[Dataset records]
◆ ◆ ◆ ◆ ◆ ◆ ◆

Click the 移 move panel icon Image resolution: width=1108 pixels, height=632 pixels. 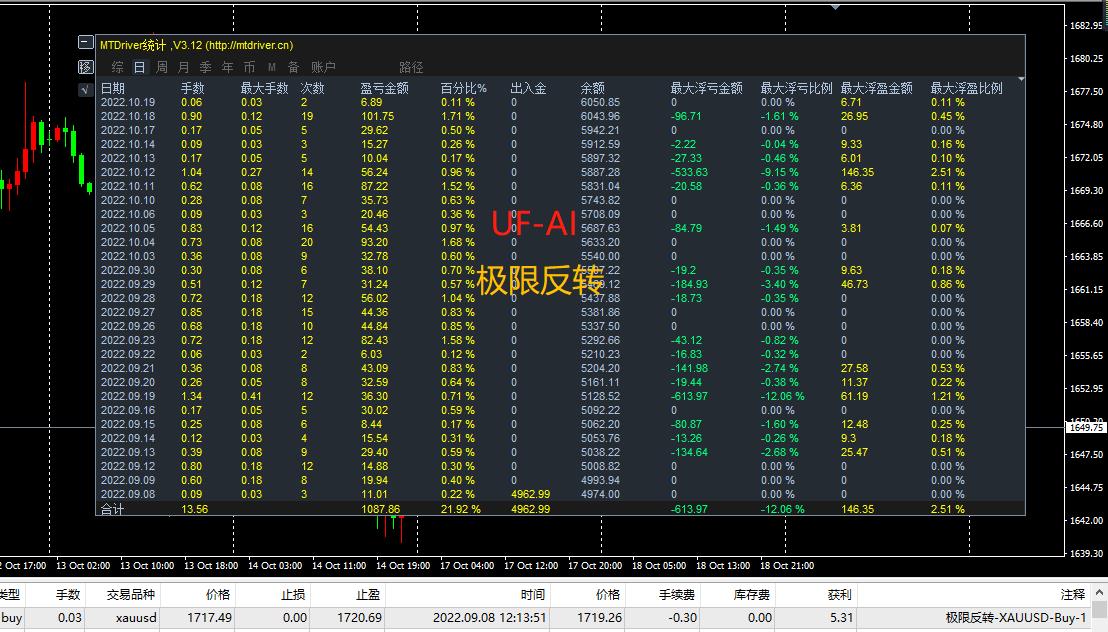tap(85, 67)
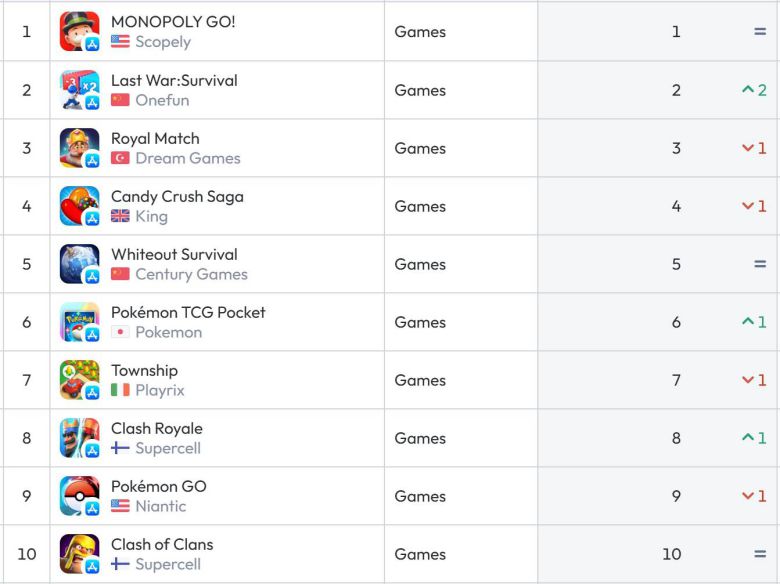Click the China flag beside Onefun

[120, 100]
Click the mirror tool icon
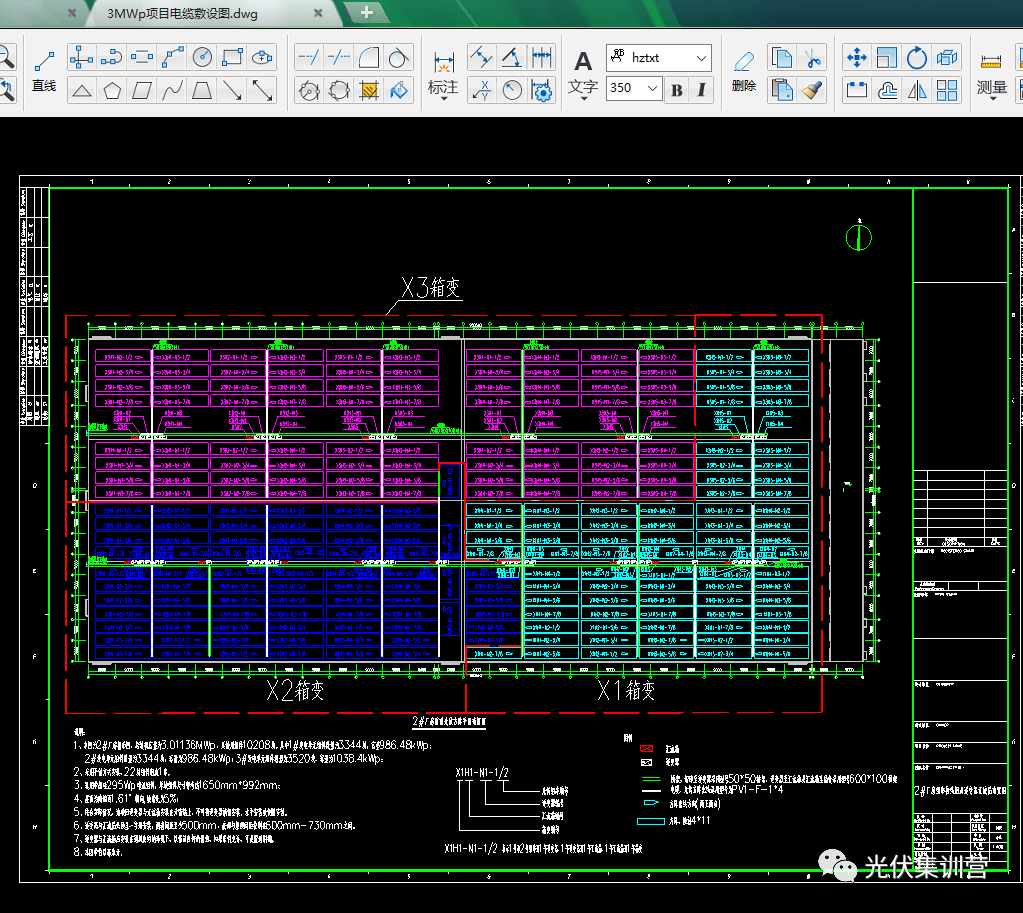 click(917, 90)

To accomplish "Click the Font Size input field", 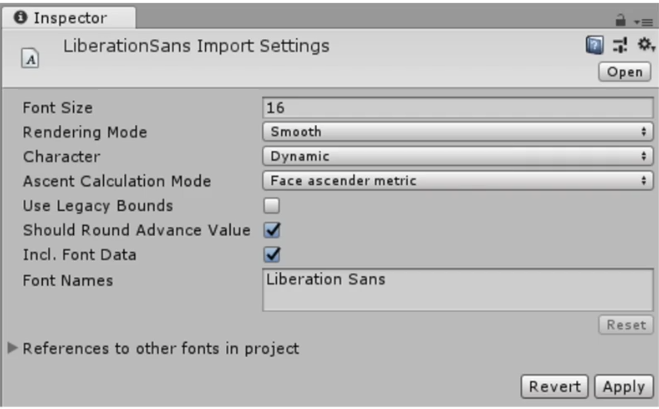I will 457,107.
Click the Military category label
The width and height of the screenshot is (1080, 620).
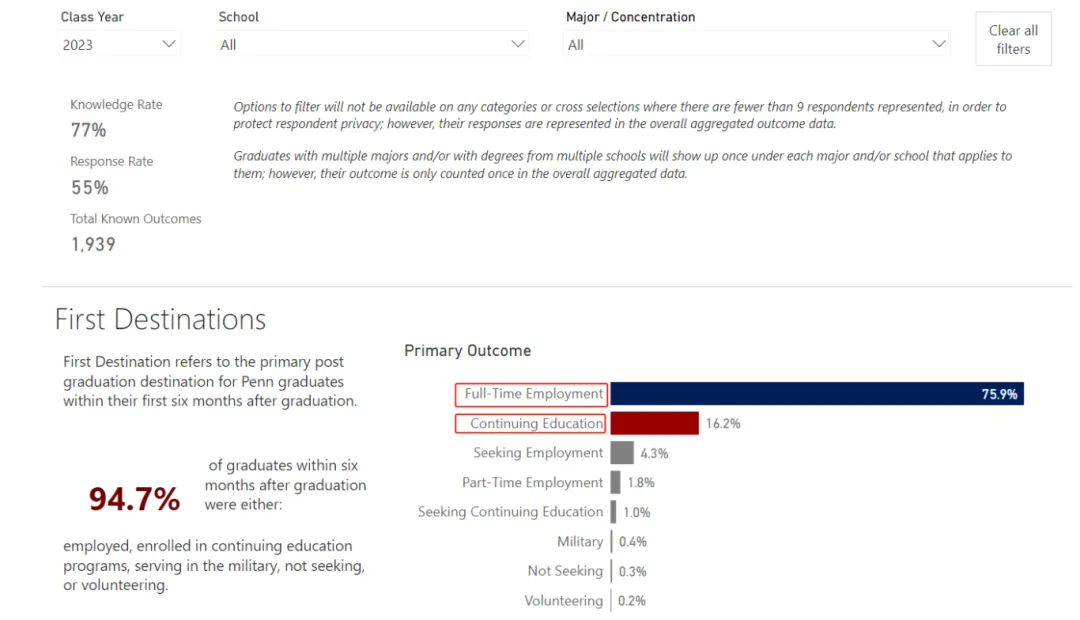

◆ ◆ ◆ ◆ ◆ ◆ ◆

- **EXERCISE**
Reproduce exactly, and only, the lines that begin at the one containing "Click the Military category label" and end with the final line of the data, both included, while omitting every picture.

- **EXERCISE RESPONSE**
Click the Military category label
The width and height of the screenshot is (1080, 620).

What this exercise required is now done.